Go through the data below and gather each line containing "menang".

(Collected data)
:::
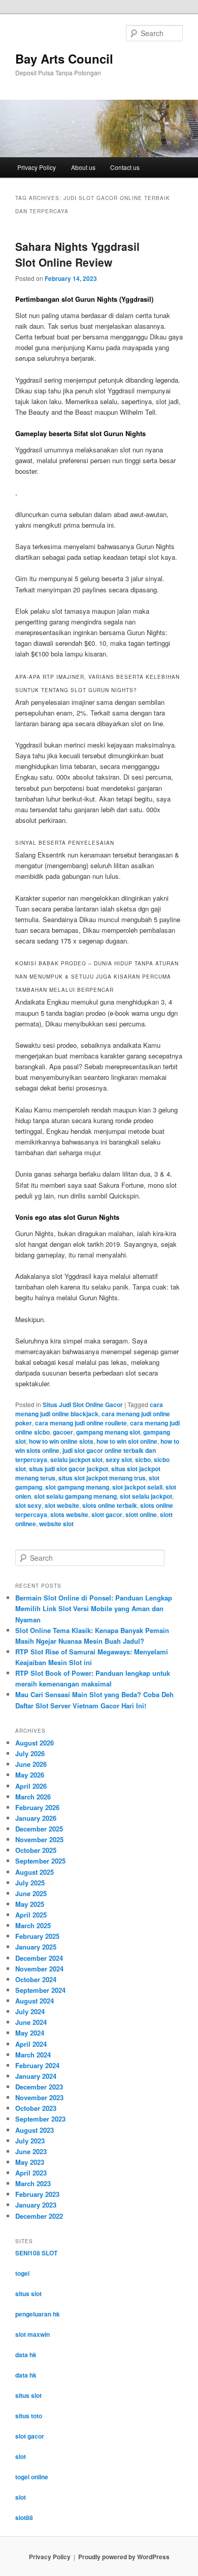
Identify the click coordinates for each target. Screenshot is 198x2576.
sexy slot (119, 1459)
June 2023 (31, 2151)
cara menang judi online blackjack (89, 1409)
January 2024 (35, 2076)
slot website (62, 1505)
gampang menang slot (108, 1432)
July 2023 (30, 2140)
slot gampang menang (77, 1487)
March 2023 (33, 2183)
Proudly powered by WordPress (124, 2556)
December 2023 (39, 2087)
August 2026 (34, 1743)
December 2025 (39, 1829)
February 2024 (37, 2065)
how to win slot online (126, 1441)
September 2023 (40, 2119)
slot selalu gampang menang (75, 1496)
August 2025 (34, 1872)
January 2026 (35, 1818)
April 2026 (31, 1786)
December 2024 (39, 1958)
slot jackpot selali (137, 1487)
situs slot (28, 2293)
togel (22, 2273)
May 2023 (29, 2162)
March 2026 (33, 1796)
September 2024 (40, 1990)
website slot (56, 1523)
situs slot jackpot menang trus (102, 1477)
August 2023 (34, 2130)
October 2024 (35, 1979)
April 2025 (31, 1915)
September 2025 (40, 1861)
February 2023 (37, 2194)
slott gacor (106, 1514)
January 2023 (35, 2205)
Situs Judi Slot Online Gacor (83, 1404)
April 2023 (31, 2173)
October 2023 (35, 2108)
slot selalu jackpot (146, 1496)
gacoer (63, 1432)
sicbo (143, 1459)
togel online (31, 2476)
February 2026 (37, 1807)
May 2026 (29, 1775)
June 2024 (31, 2022)
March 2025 (33, 1925)
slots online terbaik (109, 1505)
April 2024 (31, 2044)
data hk (26, 2354)
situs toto (28, 2415)
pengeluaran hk (37, 2314)
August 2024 (34, 2001)
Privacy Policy (36, 167)
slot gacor (29, 2436)
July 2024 (30, 2011)
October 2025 (35, 1850)
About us (83, 167)
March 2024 (33, 2054)
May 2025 (29, 1904)
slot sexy (28, 1505)
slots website (69, 1514)
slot (20, 2456)
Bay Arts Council (64, 58)
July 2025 (30, 1882)
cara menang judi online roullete (81, 1422)
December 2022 (39, 2216)
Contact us (125, 167)
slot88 (24, 2517)
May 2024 (29, 2033)
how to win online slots (61, 1441)
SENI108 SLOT (36, 2252)
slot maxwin (32, 2334)
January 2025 (35, 1947)
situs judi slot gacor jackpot (68, 1468)
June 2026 (31, 1764)
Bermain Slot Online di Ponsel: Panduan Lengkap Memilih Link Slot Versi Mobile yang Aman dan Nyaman (93, 1608)
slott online (141, 1514)
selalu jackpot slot (76, 1459)
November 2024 (39, 1968)
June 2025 (31, 1893)
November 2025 (39, 1839)
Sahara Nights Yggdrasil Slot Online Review (77, 254)
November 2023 (39, 2097)
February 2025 (37, 1936)
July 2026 (30, 1753)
:::
EXERCISE RESPONSE -
cara menang judi online blackjack (89, 1409)
gampang menang slot (108, 1432)
slot gampang menang (77, 1487)
slot selalu gampang menang (75, 1496)
situs slot jackpot menang trus (102, 1477)
cara menang judi online roullete (81, 1422)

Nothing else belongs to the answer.